Twenty One GMS- An Underrated Gem!

Review by Saptarshi Nag

Of late, especially since the advent of Covid and the untimely demise of SSR, South Indian movies have forayed into the popular culture of the rest of India in a way never experienced before. While movies like Jai Bheem, Kantara, Charlie, Praana and many more deserve true accolades for promoting true and different contents and sticking to the basic ideas of filmmaking, unfortunately, many of the pan-India commercially successful movies are getting undue adulations and minting money for their unabashed intention to promote a particular propaganda or for over-the-top content delivery style. Movies like the overhyped RRR or the hyperbolic Vikram belong to this category. In these rush hours of madness, amidst the battle of the truth versus presumed truth, some really meaningful contents without any overdose of emotions are often getting lost and being forgotten. Twenty One Gms (and not 21 Grams by the much celebrated Alejandro Iñárritu) by the debutant director Bibin Krishna is one such film that should be lauded for its simple, straight yet powerful approach of storytelling.

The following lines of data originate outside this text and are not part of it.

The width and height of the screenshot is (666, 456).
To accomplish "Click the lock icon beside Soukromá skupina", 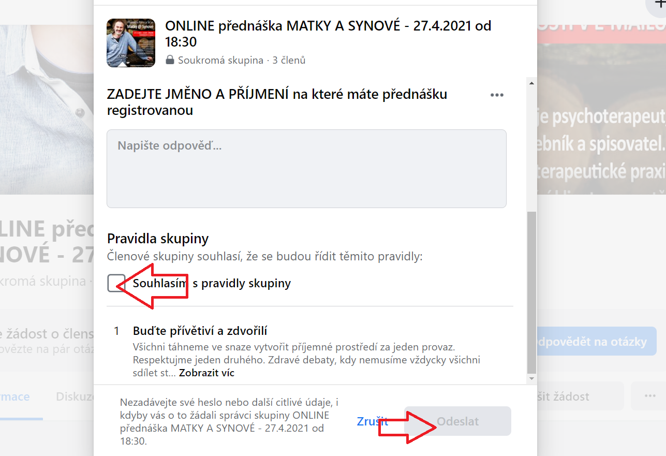I will (170, 61).
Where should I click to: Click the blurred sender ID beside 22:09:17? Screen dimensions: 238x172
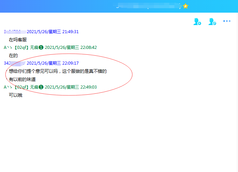coord(14,63)
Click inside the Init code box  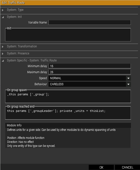[x=68, y=35]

Set in the modern-day Kochi, the suspenseful drama is all about how a DySP of Crime Branch tries to solve the cloud of mystery around a few suspicious deaths within a span of a week or so. The situation is exacerbated by his personal crisis at the home front. In his quest for the truth, the DSP Nanda Kishor unearths shocking facts unraveling how greed and malpractices can inflict irreversible misery on the lives of the common people. Donning the role of the protagonist, Anoop Menon delivers a strong performance. Leona Lishoy in the role of his pensive wife is stiff at times. Others deliver standard performances. It is basically the plot of the movie that keeps you glued to your seat. With numerous twists and turns, the story is quite unpredictable and there lies the triumph of the movie. Good to watch a quality Indian thriller after a long time. The cinematography is mesmerizing, especially in the long aerial shots, nature shots and close night shots. The colors used successfully portray the gloom and the BGM is in sync with the changing moods.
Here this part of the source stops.